For example, OCLC recently produced a study that explored the Irish presence in the published record, including materials published in Ireland, by Irish authors, and/or about Ireland. Using library holdings as a rough measure of popularity, we identified Gulliver’s Travels as the most popular work by an Irish author, and Jonathan Swift as the most popular Irish author. We were able to determine that Oscar Wilde is the most translated Irish author. Using bibliographic data, we traced the patterns by which various Irish authors slipped in and out of fashion, or in the case of some, achieved enduring popularity. For example, the writer Bram Stoker enjoyed new heights of popularity (measured in terms of total number of publications) in the late 20th century, likely driven by a string of big-budget films based on his masterwork Dracula. And of course, the works of authors such as James Joyce and George Bernard Shaw continue to enjoy sustained interest.

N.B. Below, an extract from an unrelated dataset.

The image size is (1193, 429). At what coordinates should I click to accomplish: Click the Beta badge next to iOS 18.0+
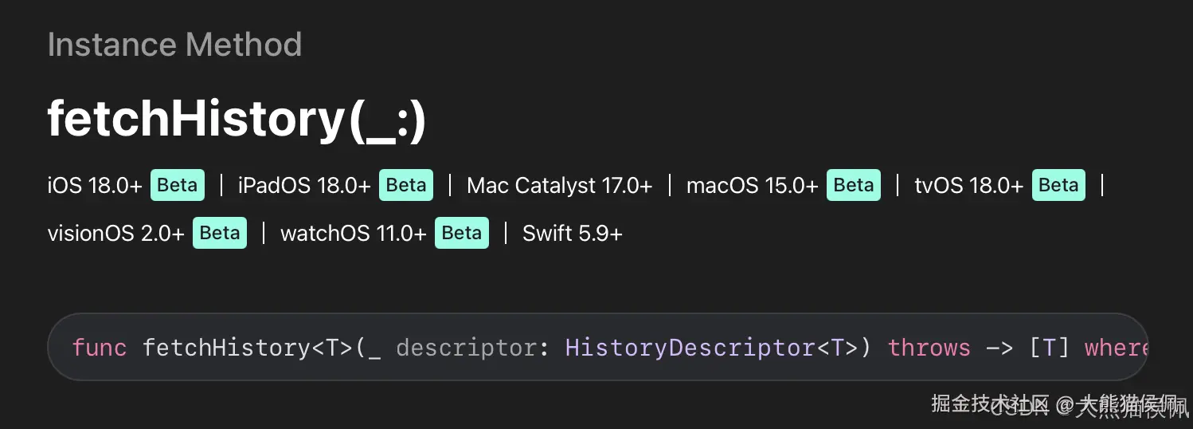pos(178,185)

Studying Ireland’s contributions to the published record demonstrates how library data can introduce a degree of precision to otherwise indistinct concepts. For example, what is the size of the Irish presence in the published record? Using the library data in WorldCat, we can say it consists of 892,814 distinct works. While that number is subject to caveats associated with WorldCat’s coverage, it nevertheless provides a reasonable approximation of a distinct corpus of materials within the published record. (We have also done similar analyses for Scotland and New Zealand, as well as a limited study of Poland.)


North American mega-regional collective print book collections.

Library data can also be used in conjunction with socio-economic frameworks. OCLC produced an analysis of the distribution of library collections based on “mega-regions” work led by urban studies scholar Richard Florida. A mega-region is a regional conglomeration of multiple urban centers and their hinterlands, connected through networks of infrastructure, economic interdependencies, and cultural ties. For example, the Boston-Washington corridor on the US East Coast is one such mega-region. Using WorldCat bibliographic and holdings data, we determined the size and characteristics of the “collective collection” formed by aggregating all library holdings in each of the 12 US and Canadian mega-regions identified by Florida and his colleagues. While this data illuminates many issues of special interest to libraries, it can also be used to correlate regional library collecting activity with a wide range of economic and social metrics.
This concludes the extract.